Mr. Brown: The hon. Gentleman makes his points in his own way, and of course he anchors his remarks in the Phillips report. I am being very careful--the matter is of course contentious and enormously important--to ensure that, as I go through the criticisms of the Government's handling of BSE, every single point that I make is founded in the Phillips report. The issue of communication between Departments is clearly referred to in Phillips. Phillips said that a lack of communication led to delays in taking necessary action.

It is telling that, on issues of interdepartmental communication and contingency planning, not one but two former Cabinet Ministers had their evidence rejected by the inquiry. In some crucial spheres, BSE policy was slow in development, sometimes lagging behind the latest scientific developments. The official line, that the risk of transmissibility was remote and that beef was safe, did not recognise the possible validity of any other view. Dissident scientists tended to be treated with derision. Dispute displaced debate.
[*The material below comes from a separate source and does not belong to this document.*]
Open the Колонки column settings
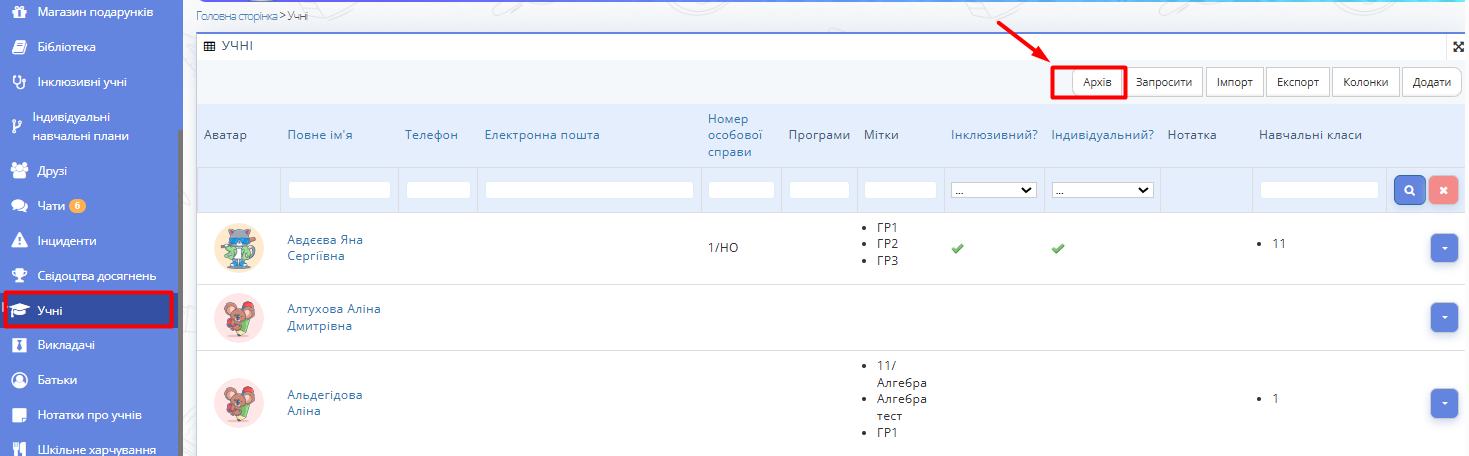 pos(1365,83)
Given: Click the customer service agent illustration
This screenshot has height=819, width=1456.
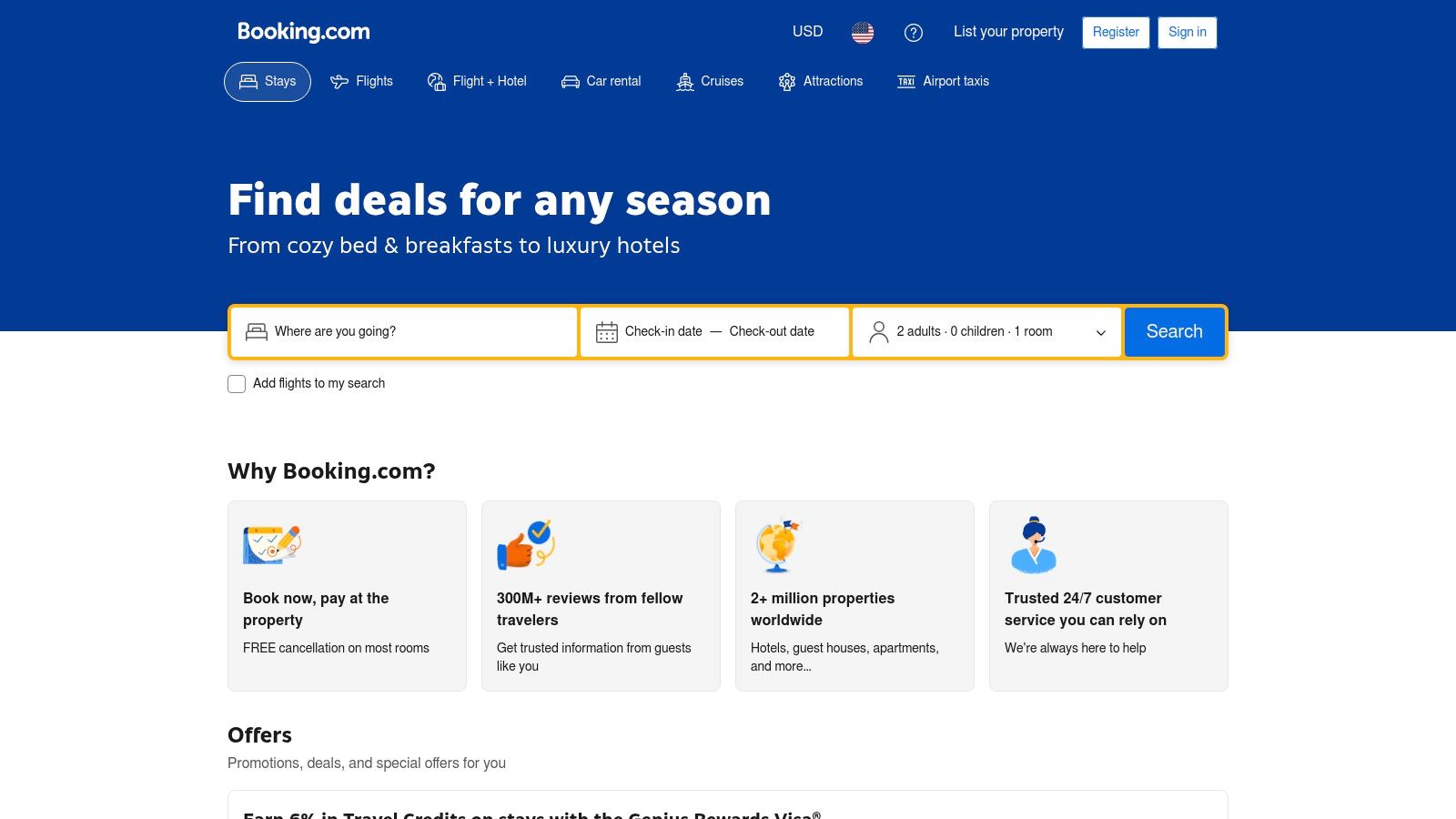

Ministers and officials tended to be over-reliant on scientific advisory committees for policy advice. They failed to recognise that the proper role of advisory committees is to advise on science, not to make decisions for the Government on issues of policy and implementation. The Government's scientific advisers were not always given a complete picture of what was happening "on the ground" in terms of enforcement and implementation. Consequently, on certain occasions, scientific advice was not based on the full facts as known to the then Conservative Government.